Heterogeneous engineering of nickel-iron sulfide with cerium-promoted reconstruction for enhanced oxygen evolution

Abstract

The development of efficient oxygen evolution reaction (OER) electrocatalysts is critical for electrochemical water splitting. Herein, a cerium-doped Ni3S2/NiS/FeS heterogeneous structure nanoparticle supported on nickel foam (Ce-NiSx/FeS/NF) is prepared as a precatalyst for OER reaction in alkaline solution. The heterointerfaces of NiSx/FeS adjust the electronic structure and expose more active sites, accelerating the OER process. The Ce incorporation promotes the in situ reconstruction and oxidation of the sulfides to the heterogeneous NiOOH/FeOOH, which act as the actual active sites for the OER reaction.
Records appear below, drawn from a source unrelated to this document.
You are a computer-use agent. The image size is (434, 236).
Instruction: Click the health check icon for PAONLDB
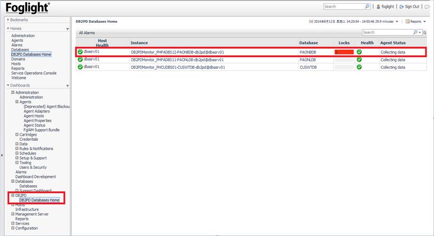[359, 59]
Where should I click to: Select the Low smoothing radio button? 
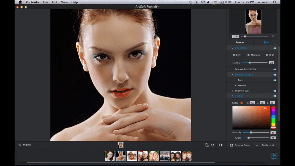tap(234, 55)
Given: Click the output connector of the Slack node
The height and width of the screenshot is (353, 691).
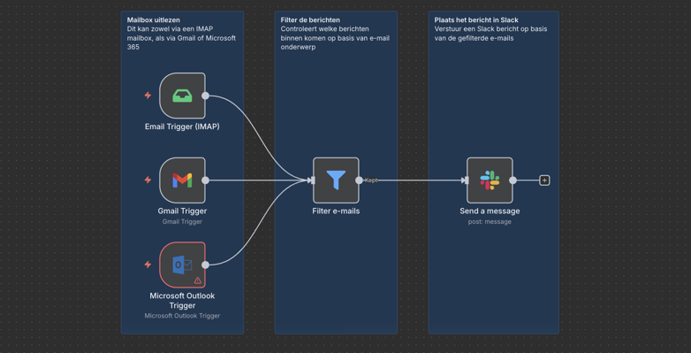Looking at the screenshot, I should [x=513, y=180].
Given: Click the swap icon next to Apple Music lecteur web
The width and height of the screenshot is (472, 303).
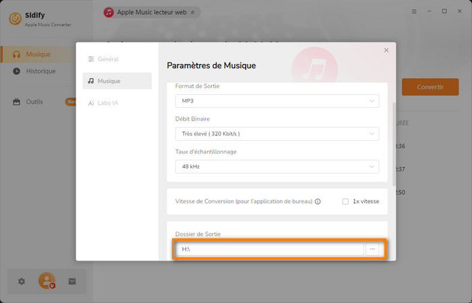Looking at the screenshot, I should click(193, 12).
Thus, the Ce-NiSx/FeS/NF demonstrates excellent OER performance with a low overpotential of 125 mV at 10 mA cm−2 and long-term robustness. Additionally, a water splitting device is constructed using Ce-NiSx/FeS/NF and commercial Pt/C/NF as the anode and cathode, respectively. This device achieves a current density of 10 mA cm−2 at 1.38 V with 50 h of reliable continuous operation at 1.78 V. Density functional theory (DFT) calculation confirms that the active sites of Ce-NiOOH/FeOOH optimize intermediates adsorption energy (higher OH− adsorption energy and lower O2 desorption energy) and provide faster OER kinetics, conducive to the OER process. This work presents the concept of rare-earth-doping promotes reconstruction of heterogeneous transition-metal-based compounds for the development of high-performing OER electrocatalysts.